Vous souhaitez réagir à ce message ? Créez un compte en quelques clics ou connectez-vous pour continuer.
L'Académie nouvelle

Forum d'archivage politique et scientifique

Le deal à ne pas rater :
Pokémon EV06 : où acheter le Bundle Lot 6 Boosters Mascarade ...
Voir le deal

    Lilian Truchon, Lénine épistémologue

    Johnathan R. Razorback
    Johnathan R. Razorback
    Admin


    Messages : 19627
    Date d'inscription : 12/08/2013
    Localisation : France

    Lilian Truchon, Lénine épistémologue Empty Lilian Truchon, Lénine épistémologue

    Message par Johnathan R. Razorback Jeu 10 Aoû - 20:27

    https://www.revuegruppen.com/gruppen/lilian-truchon/

    "La “théorie du reflet” [...] ne signifie aucunement qu'un sujet cognitif puisse copier et reproduire passivement une réalité objective et extérieure à lui, c'est-à-dire acquérir une image immédiate du réel, au prix de l'oubli illusoire de sa propre subjectivité. Par conséquent, la théorie du reflet n'entretient aucune analogie possible avec un essentialisme de type aristotélicien ou avec la contemplation d’Idées platoniciennes immuables (où l’objet extérieur serait en quelque sorte l’Idée). Au contraire, elle exclut l’idée que le reflétant reflète immédiatement et totalement le reflété car il n’y a pas d’essence fixe des choses. Elle décrit un processus cognitif rationnel et actif qui n’oublie ni l’objet ni le sujet cognitif mais pense les deux dialectiquement comme une unité des contraires. Autrement dit, elle exclut toute argumentation sur la possibilité de connaître a priori la réalité matérielle. Elle implique plutôt qu’il faut partir de l’immanence du monde, sans adjonction extérieure et sans déduire ce monde d’un autre, et cela est le résultant d’un effort rationnel de la pensée humaine pour s’affranchir de tout élément de spiritualisme et de toute idée de transcendance. C’est donc délibérément que le sujet cognitif va faire abstraction de sa subjectivité à la manière en quelque sorte d’une épochè mais qui ne renoncerait pas à tout jugement a posteriori, ou bien à la façon d’une “acatalepsie” réaliste qui exclurait la projection intentionnalisante à quoi se réduit primitivement le finalisme. C'est ce que l'on pourrait nommer l'âge adulte de la connaissance. Que signifie le fait que sujet cognitif et objet fonctionnent comme une unité de contraires (couple d'opposés) ? Que leur identité n'est que partielle, relative historiquement parlant, puisqu'il y a antériorité de l'objet (la matière) sur le sujet (la pensée).
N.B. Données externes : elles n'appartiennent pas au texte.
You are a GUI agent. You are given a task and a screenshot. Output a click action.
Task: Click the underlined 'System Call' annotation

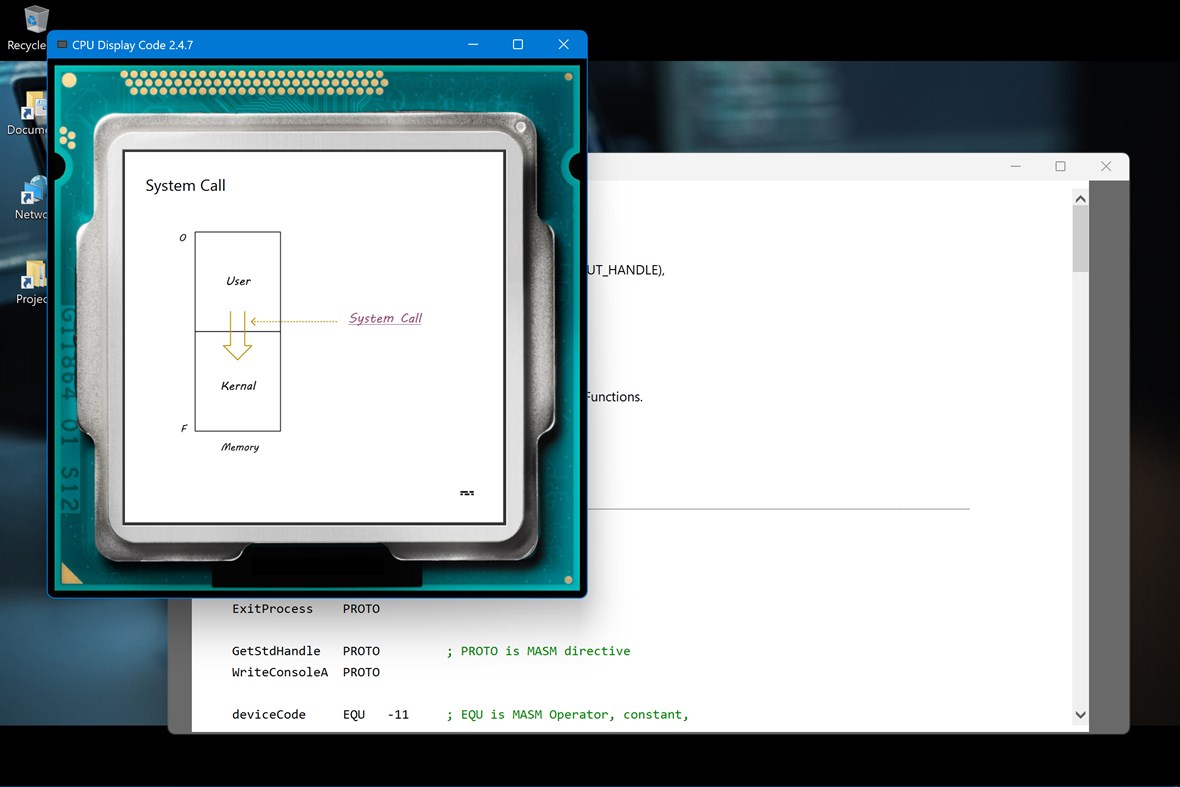click(384, 317)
Le processus cognitif témoigne donc d'une relation asymétrique constitutive qui doit être considérée comme asymptotique : les points de la courbe asymptotique figurent les “vérités relatives” d'un savoir s'approchant de plus en plus de la “vérité absolue” ; l'avancée infinie de la courbe figure le passage de « l'en soi » à une connaissance humaine « pour soi », non limitable en droits. Autrement dit, ce processus fonctionne comme un champ ouvert, jamais clôturé, illustrant sa dimension historique (relative)."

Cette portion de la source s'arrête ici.